[HACKERS] Re: [bug fix] multibyte messages are displayed incorrectly on the client

2014-06-23 Thread Heikki Linnakangas

On 04/05/2014 07:56 AM, Tom Lane wrote:

MauMau maumau...@gmail.com writes:

Then, as a happy medium, how about disabling message localization only if
the client encoding differs from the server one?  That is, compare the
client_encoding value in the startup packet with the result of
GetPlatformEncoding().  If they don't match, call
disable_message_localization().


AFAICT this is not what was agreed to in this thread.  It puts far too
much credence in the server-side default for client_encoding, which up to
now has never been thought to be very interesting; indeed I doubt most
people bother to set it at all.  The reason that this issue is even on
the table is that that default is too likely to be wrong, no?
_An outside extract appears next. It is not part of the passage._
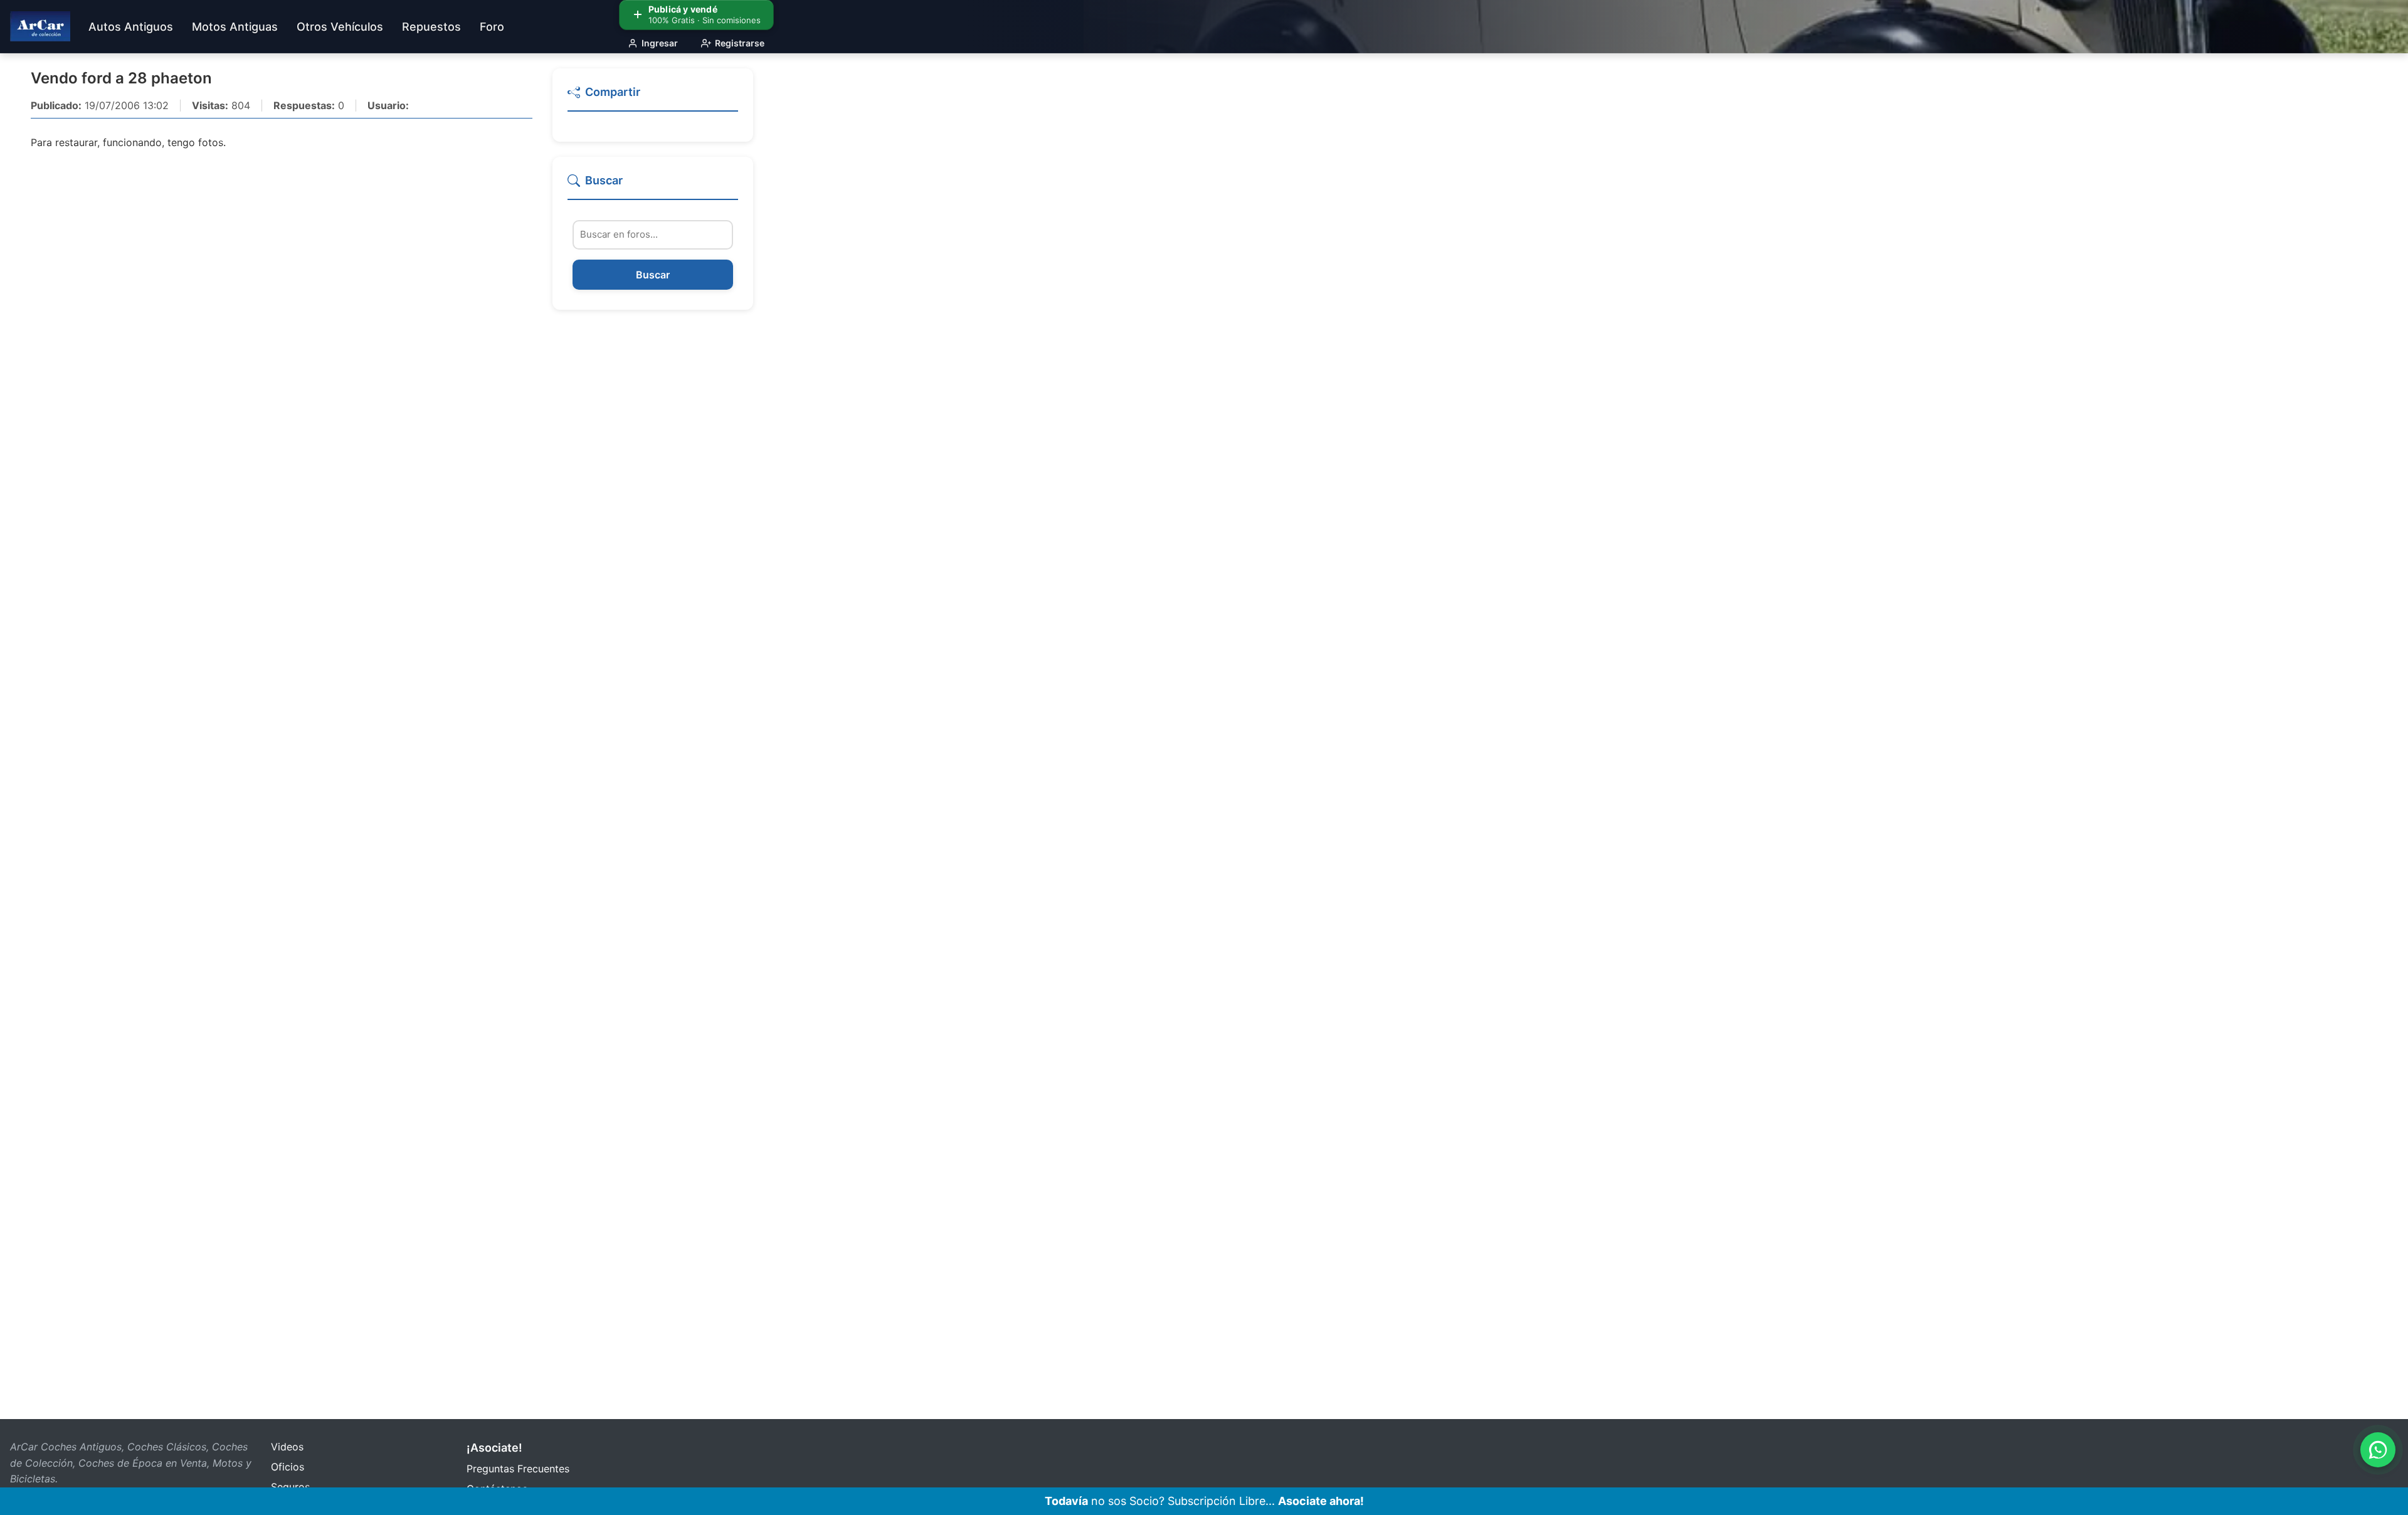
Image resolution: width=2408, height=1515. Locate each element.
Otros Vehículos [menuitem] (340, 26)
Also, whatever possessed you to use pg_get_encoding_from_locale to
identify the server's encoding?  That's expensive and seems fairly
unlikely to yield the right answer.  I don't remember offhand where we
keep the postmaster's idea of what encoding messages should be in, but I'm
fairly sure it's stored explicitly somewhere.  Or if it isn't, we can for
sure do better than recalculating it during every connection attempt.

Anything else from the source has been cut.